The filmmakers obviously find Jigsaw more sympathetic than Hoffman, but Saw 3D, even more than its predecessors, appears to relish Hoffman’s brutality and highlights particular vendettas against women. An opening sequence, weirdly unrelated to the rest of the movie, has two young men forced to choose between killing each other and letting their mutual girlfriend perish, and the scene goes out of its way to paint the woman as a manipulative harpy. Later, another woman literally dies because she can’t shut up. Jigsaw usually set his sights higher than petty, lady-hating squabbles.
When the film avoids this curdled sourness, it does occasionally happen upon either suspense or camp. There’s a simple, clever trap that involves Bobby (Sean Patrick Flanery), a celebrity author who claims to have survived Jigsaw’s wrath, coaxing his blindfolded, noosed friend across a series of jagged planks, and in a nod to the gloriously ridiculous Saw master plot, first-movie survivor Cary Elwes is back for another slice of ham.
But Saw 3D holds back on ludicrous plot twists and even the 3D effects, which are, oddly, almost tasteful. One kick of the Saw series has been its efforts to encourage audience members to imagine themselves in the dire circumstances onscreen, wondering if they would have the strength to, say, cut off their own feet to save their families. Rather than using 3D to heighten this discomfort, Saw 3D is pretty much just a regular late-period Saw sequel that happens to be shot with 3D cameras. It doesn’t look bad, but it fails to place the audience any more emphatically into the victims’ places.

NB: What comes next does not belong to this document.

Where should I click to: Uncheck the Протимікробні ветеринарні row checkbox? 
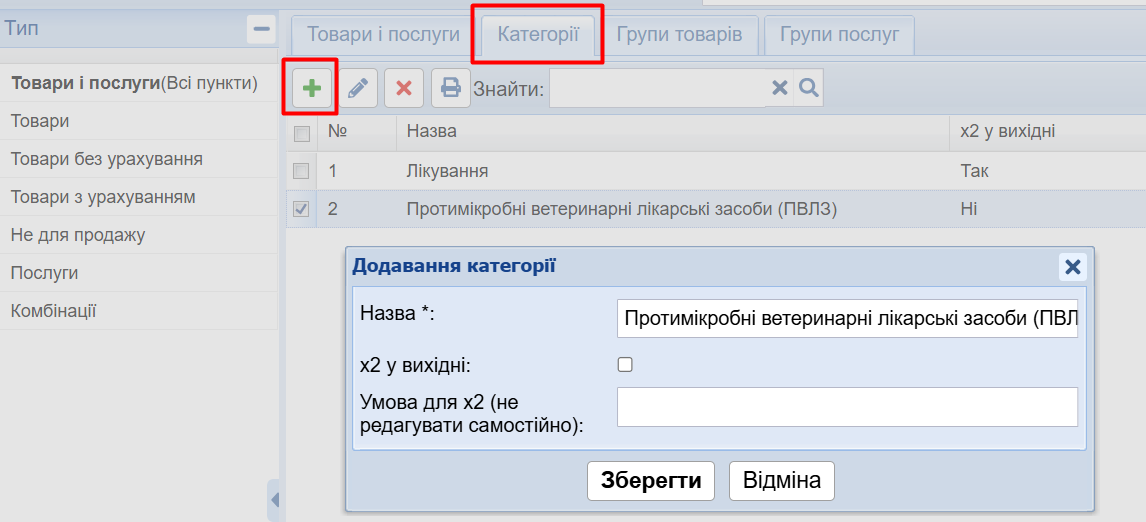tap(301, 209)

In fact, Saw 3D falls short of many of the series’ meager traditions. In earlier films, the difference between Jigsaw’s deranged moralism and Hoffman’s straight-up murdering emerged as yet another way for viewers to contemplate a moral dilemma. But Saw 3D doesn’t have time for such considerations. It’s too busy rehashing the structure of the last few sequels, cutting between Bobby’s struggles with a series of semi-unwinnable traps and a new batch of cops’ pursuits of Hoffman. The police officers always seem stuck in their own D-grade, straight-to-cable movie, which is the only explanation for their inability to locate a sweaty, slow-moving, not particularly bright fellow cop who at this point kills adversaries indiscriminately and hangs out almost exclusively in dark, abandoned warehouses.
The authorities’ stupidity never seemed quite so blatant when Jigsaw was in charge of mayhem. Bell—who appears only briefly this time—plays him with a stone-faced zen righteousness and sneaky intelligence, and even in flashbacks, he remains the franchise’s most valuable player. Mandylor has far less charisma; when Hoffman avoids punishment, it’s less frightening than irritating. He reduces a sleazy, gimmicky series to plain old sleazy, a slasher movie retro the point of boredom. By the time Saw 3D reaches its hysterical climax, he’s just another hulking, unstoppable killing machine.